__ARTICLE__
(begin)

[Cube/vo-dml] ivoa datatypes
Carlos Rodrigo
crb at cab.inta-csic.es
Tue May 6 10:14:18 PDT 2014
Hi
OK, so I don't need to repeat the ucd's, units and so. They are in the data model, but in a votable
serialization the utype and ucd are expected (or are ok) to be present as PARAM or FIELD atributes.
Good. I always thought that they were expected to be repeated, once as atributes and once as PARAMS
theirselves.
Second, for your specific example, two questions:
why do you need FIELDref's? wouldn't it be ok:
<GROUP utype="photdm:TransmissionCurve">
<GROUP photdm: TransmissionCurve.transmissionPoint>
<FIELD id="_WL" name="WAVELENGTH" ucd="em.wl" unit="angstrom"
utype="photdm: TransmissionPoint.spectralValue" datatype="double"/>
<FIELD id="_TV" name="TRANSMISSION_VALUE" ucd="???" unit="???"

(end)

__DATA LINES__
(begin)

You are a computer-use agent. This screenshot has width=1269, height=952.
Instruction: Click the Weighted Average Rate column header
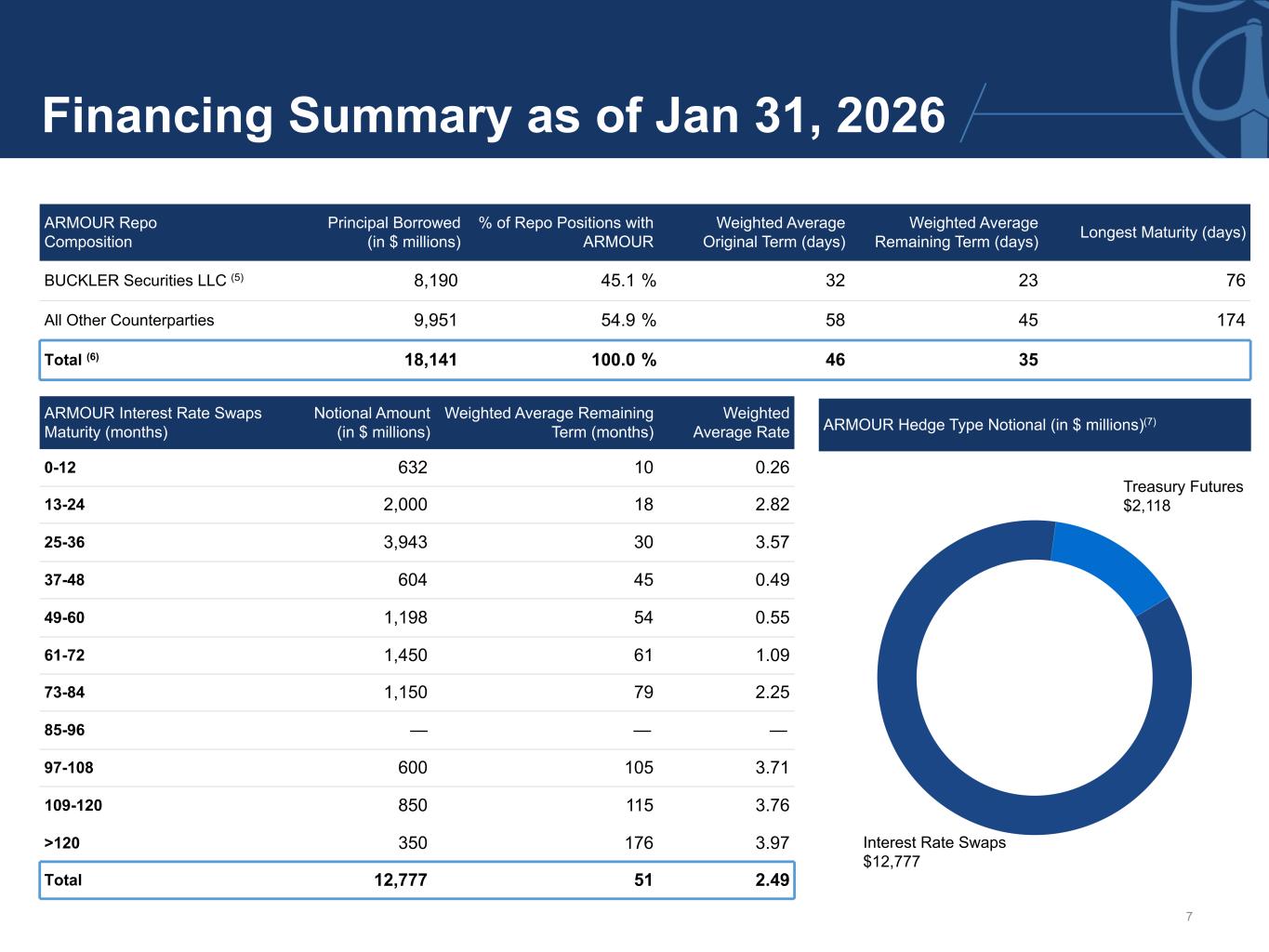tap(741, 423)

(end)

__JOB__
Reproduce the portion of the post above that opens with the words "[Cube/vo-dml] ivoa datatypes" and closes with "theirselves.", substituting "encoding" for "serialization".

__EXPECTED ANSWER__
[Cube/vo-dml] ivoa datatypes
Carlos Rodrigo
crb at cab.inta-csic.es
Tue May 6 10:14:18 PDT 2014
Hi
OK, so I don't need to repeat the ucd's, units and so. They are in the data model, but in a votable
encoding the utype and ucd are expected (or are ok) to be present as PARAM or FIELD atributes.
Good. I always thought that they were expected to be repeated, once as atributes and once as PARAMS
theirselves.